TASK REQUIREMENTS.
1. Answer these questions about the forum thread on missing spaces in PyMuPDF text extraction, one per line:
(a) Which PyMuPDF version does the original poster use?
(b) Which flag makes the missing spaces reappear?
(c) What is the Unicode character found twice in a row in the native PDF text called?
2. Summarize the forum thread on missing spaces in PyMuPDF text extraction in two sentences.
3. Quote everything in the forum thread on missing spaces in PyMuPDF text extraction from "for line in" down to "using pymupdf v1.27.1.".

EXTRACT.
_ _ _
Hello,
I am experience an issue where some spaces between words appear to missing after extracting text using PyMuPDF’s Page.get_text() method.
Here is the PDF in question: https://export.arxiv.org/pdf/2601.05047v3
The code I am using to observe this behavior is as follow:
input_pdf = Path("./documents/2601.05047v3.pdf")
doc = pymupdf.open(input_pdf)
page = doc.load_page(0)
page_dict = page.get_text("dict")
blocks = page_dict.get("blocks", [])
text_blocks = [block for block in blocks if block.get("type") == 0]
for block in text_blocks:
lines = block.get("lines", [])
for line in lines:
spans = line.get("spans", [])
for span in spans:
print(span.get("text"))
Below are some instances from the first page of this document where I am seeing missing spaces:
- “for 10X memory capacity withHBM-like bandwidth; Processing-Near-Memory and”
- “. Rather than a single densefeedforward block, MoE uses tens to hundreds”
- “. Reasoning is a think-before-acttechnique to improve quality. An extra “thinking”"
- “. LLMs have evolved from text to image,audio, and video generation. Larger data types”
- “A context window refers to the amountof information the LLM model can look at when”
I am using pymupdf v1.27.1.
Any assistance would be greatly appreciated!
Interesting I can replicate if I import pymupdf.layout & pymupdf4llm - and only when I use pymupdf4llm.to_text can you confirm if you are importing these?
Hi @Jamie_Lemon, thank you for the quick response. I am not importing either of those. Nor are they installed in my environment. I’m only installing pymupdf.
Very strange - I cannot replicate this when I only use import pymupdf. Please see my attached developer experience video. There is something odd about those spaces though - they look larger than regular spaces.
@HaraldLieder Please let us know your thoughts when you have time!
1 Like
This PDF awkwardly uses certain space suppression techniques via so-called “ActualText” (to prevent certain things from happening when copy-pasting of extracting).
So if you use our flag bit that ignores ActualText, the space will re-appear, like so:
text = page.get_text(flags=pymupdf.TEXT_IGNORE_ACTUALTEXT).
1 Like
Wow, excellent! Confirming that using that flag bit does now include the expected spaces in the extracted text. As @Jamie_Lemon pointed out, they do appear oddly larger than a normal space, but this is definitely more satisfactory than omitting the spaces.
Thank you @Jamie_Lemon and @HaraldLieder for your assistance!
1 Like
The reason for those “oddly larger” spaces is that the PDF author encoded them like that … for reasons only he / she can know. The native PDF text (i.e. including “ActualText” particles) contains
10X memory capacity with​​HBM-like bandwidth
The Unicode ​ is called “Zero‑Width Space”. It occupies no room and is normally used to indicate “if needed, insert a line break here”. Why we have two of them in a row remains the author’s secret. As per the specifications this never makes sense.
If you use the recommended flag bit, ActualText is ignored and this Unicode is replaced by 1 space … thus leading to the result.
1 Like
Thank you for the context, that is very helpful!
_ _ _
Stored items
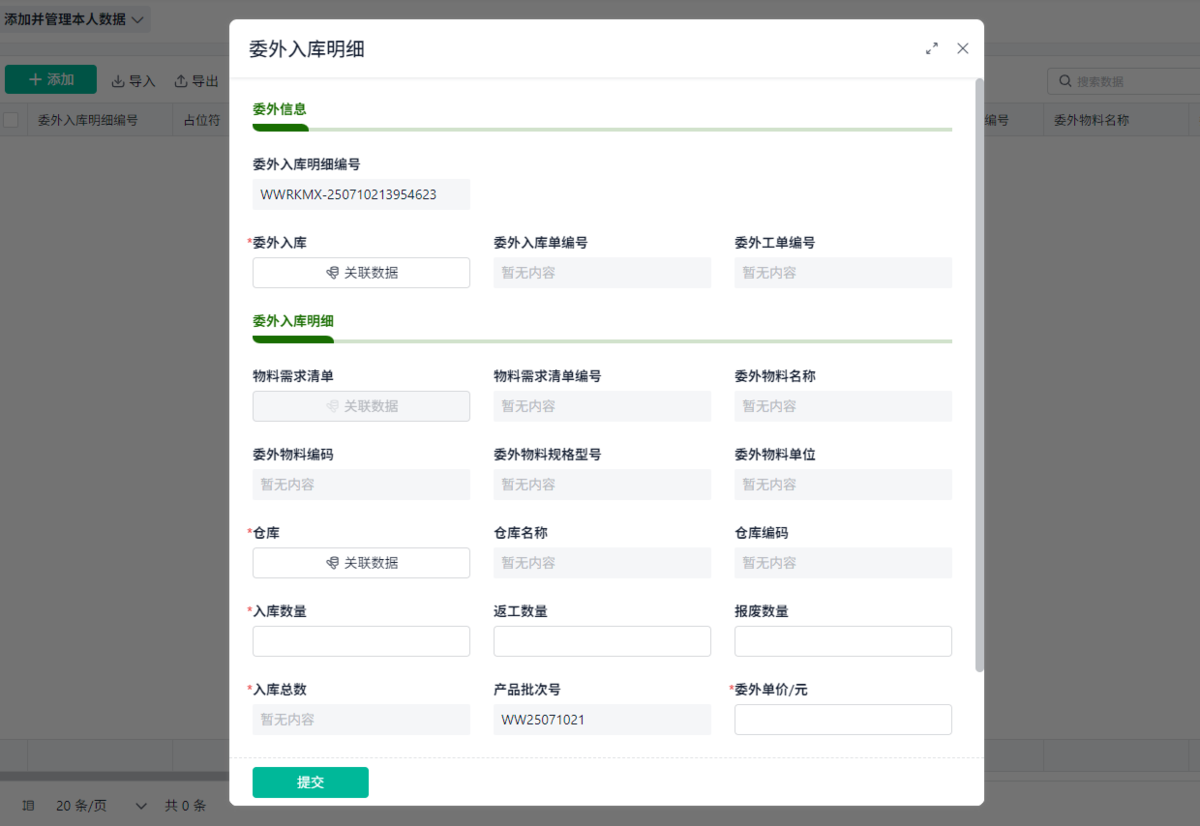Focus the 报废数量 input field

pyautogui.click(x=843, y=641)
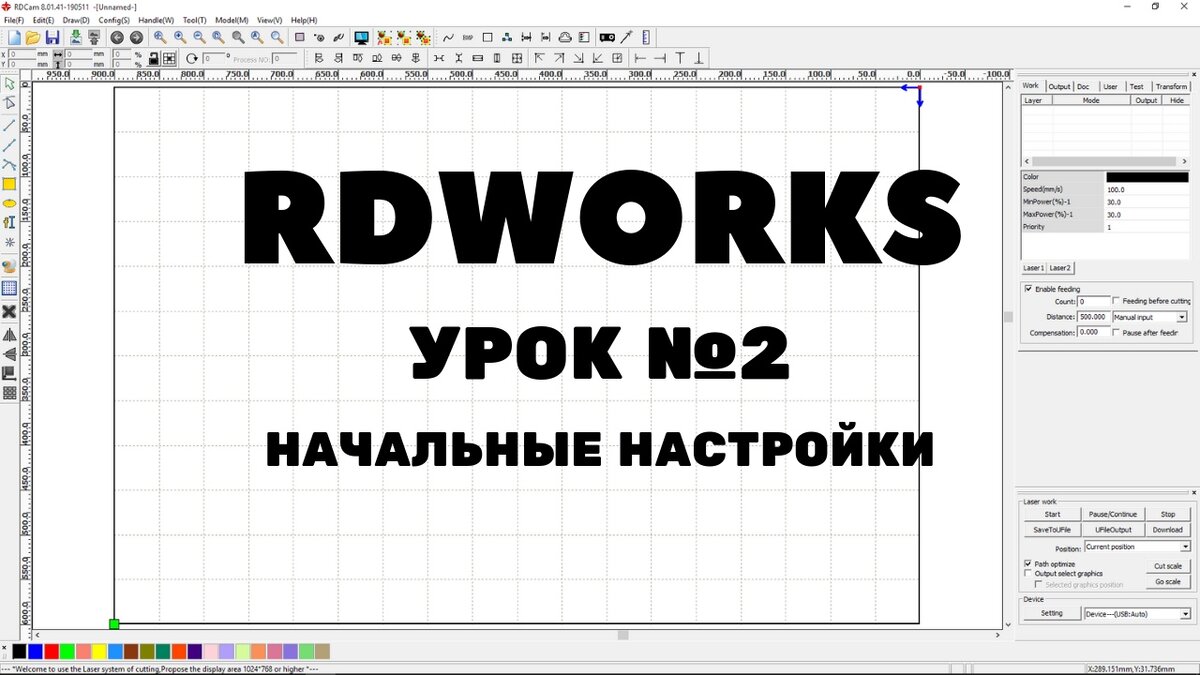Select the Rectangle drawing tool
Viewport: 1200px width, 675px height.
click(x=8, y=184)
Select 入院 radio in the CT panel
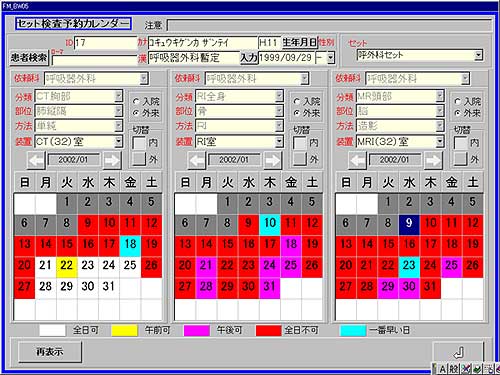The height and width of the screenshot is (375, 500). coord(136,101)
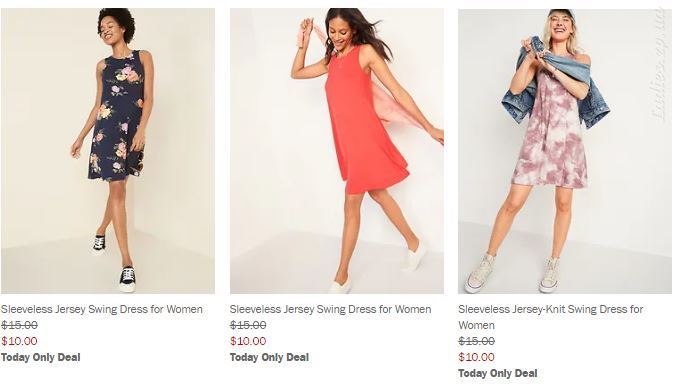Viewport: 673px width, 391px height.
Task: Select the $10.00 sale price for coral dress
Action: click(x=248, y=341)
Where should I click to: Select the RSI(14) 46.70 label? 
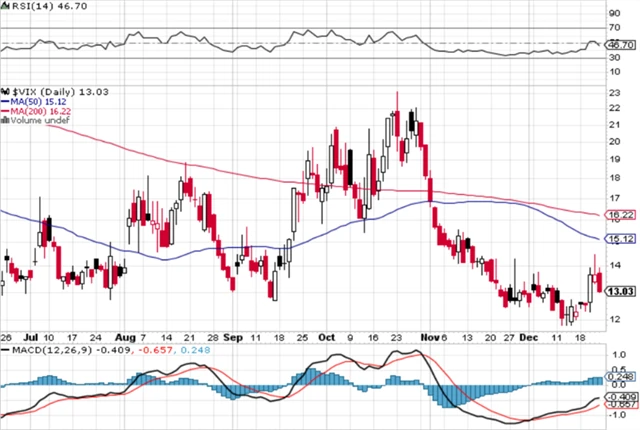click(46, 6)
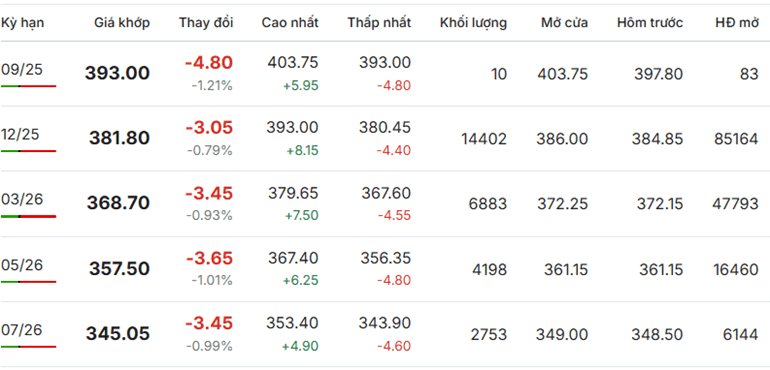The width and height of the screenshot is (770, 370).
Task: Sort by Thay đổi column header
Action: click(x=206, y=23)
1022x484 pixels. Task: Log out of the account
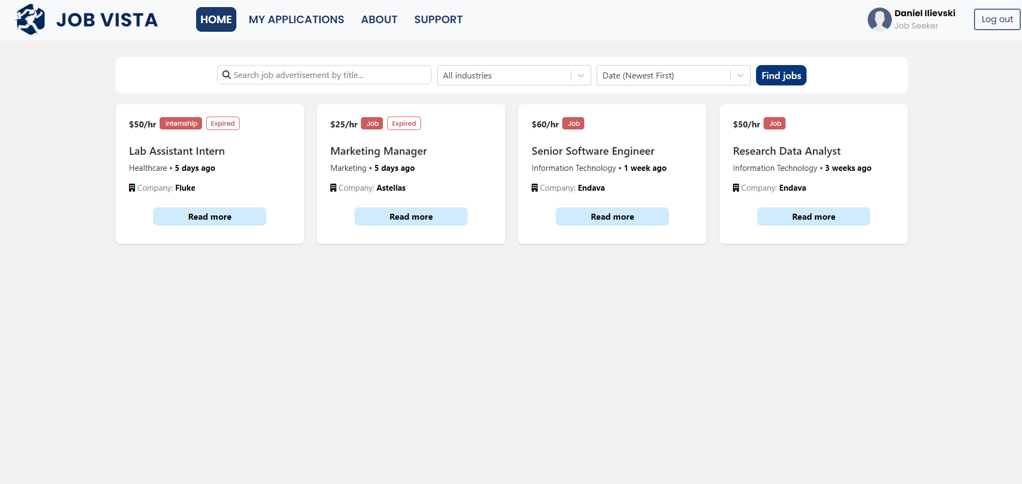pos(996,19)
_ _ _
RESULTS OF THE EXERCISE.
1.
(a) Version 1.27.1.
(b) pymupdf.TEXT_IGNORE_ACTUALTEXT.
(c) Zero-Width Space.

2. A user of PyMuPDF v1.27.1 found that Page.get_text() dropped some spaces between words on the first page of an arXiv PDF. The cause was the PDF's use of "ActualText" to suppress spaces, and passing the TEXT_IGNORE_ACTUALTEXT flag replaces the two Zero-Width Spaces stored at those spots with one space, which brings the missing spaces back.

3.
for line in lines:
spans = line.get("spans", [])
for span in spans:
print(span.get("text"))
Below are some instances from the first page of this document where I am seeing missing spaces:
- “for 10X memory capacity withHBM-like bandwidth; Processing-Near-Memory and”
- “. Rather than a single densefeedforward block, MoE uses tens to hundreds”
- “. Reasoning is a think-before-acttechnique to improve quality. An extra “thinking”"
- “. LLMs have evolved from text to image,audio, and video generation. Larger data types”
- “A context window refers to the amountof information the LLM model can look at when”
I am using pymupdf v1.27.1.